[Start of section]
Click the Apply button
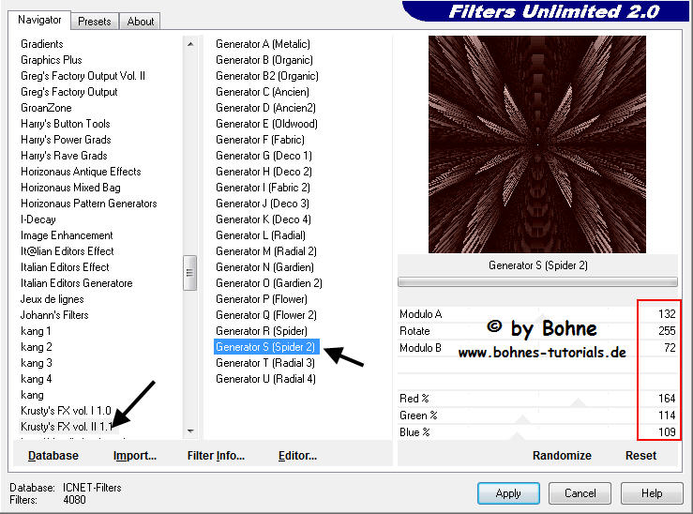The width and height of the screenshot is (693, 514). pos(507,492)
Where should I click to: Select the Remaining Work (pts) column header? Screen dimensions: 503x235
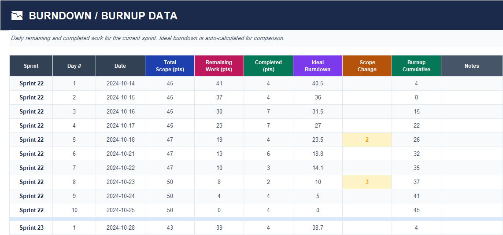coord(219,66)
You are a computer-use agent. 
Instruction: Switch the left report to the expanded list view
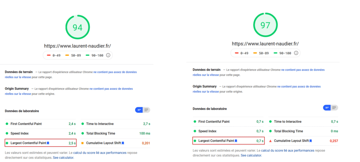coord(146,110)
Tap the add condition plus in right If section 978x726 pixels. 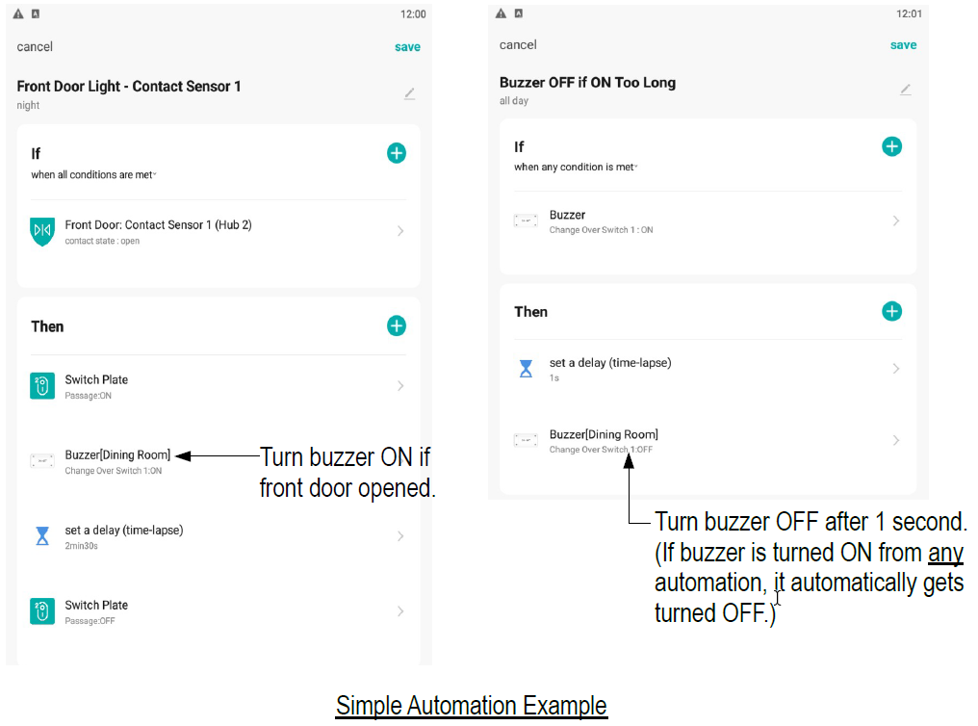tap(891, 146)
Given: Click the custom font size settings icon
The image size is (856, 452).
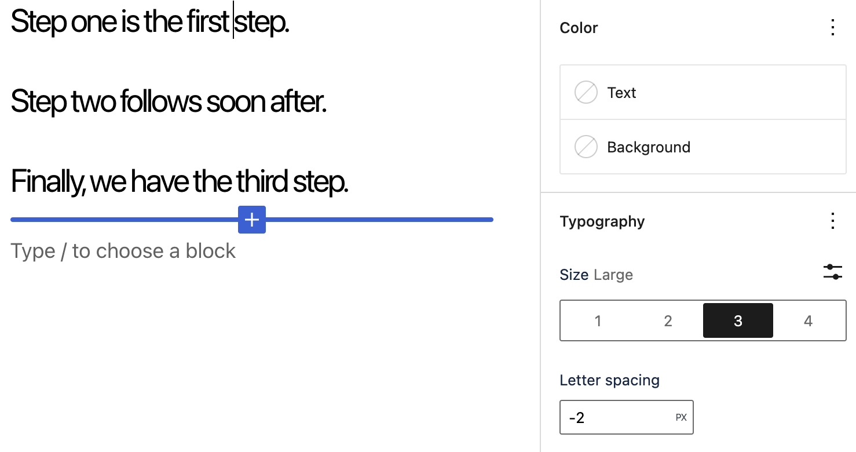Looking at the screenshot, I should (x=832, y=272).
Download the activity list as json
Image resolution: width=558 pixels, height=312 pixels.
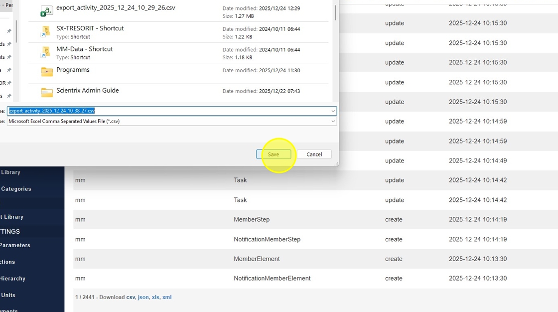pos(143,297)
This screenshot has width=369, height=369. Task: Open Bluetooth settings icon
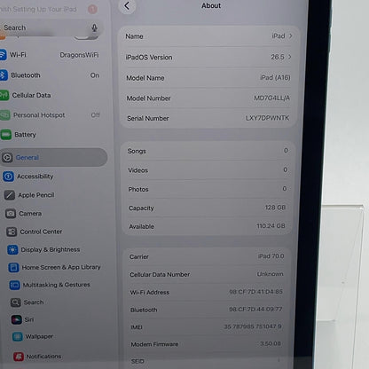coord(4,75)
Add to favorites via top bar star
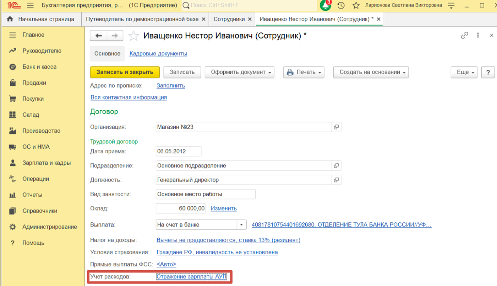497x286 pixels. (356, 6)
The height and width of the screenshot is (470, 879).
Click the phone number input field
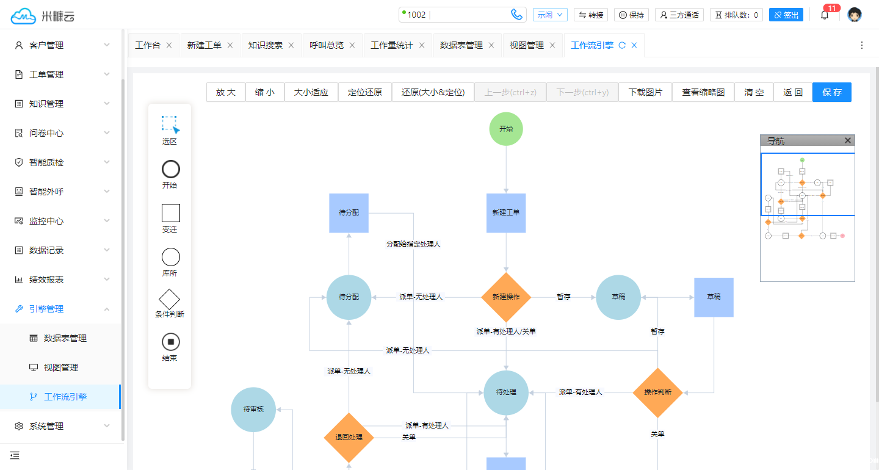(464, 15)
[End of section]
Working from the entries above, reproduce exactly and only the lines beginning with the line that has "Given: Click the" and ending with the line that has "The height and"; omit all pictures.

Given: Click the custom font size settings icon
The image size is (856, 452).
Looking at the screenshot, I should (x=832, y=272).
Download the activity list as json
Image resolution: width=558 pixels, height=312 pixels.
pos(143,297)
This screenshot has width=369, height=369. Task: Open Bluetooth settings icon
coord(4,75)
Add to favorites via top bar star
497x286 pixels. (356, 6)
The height and width of the screenshot is (470, 879).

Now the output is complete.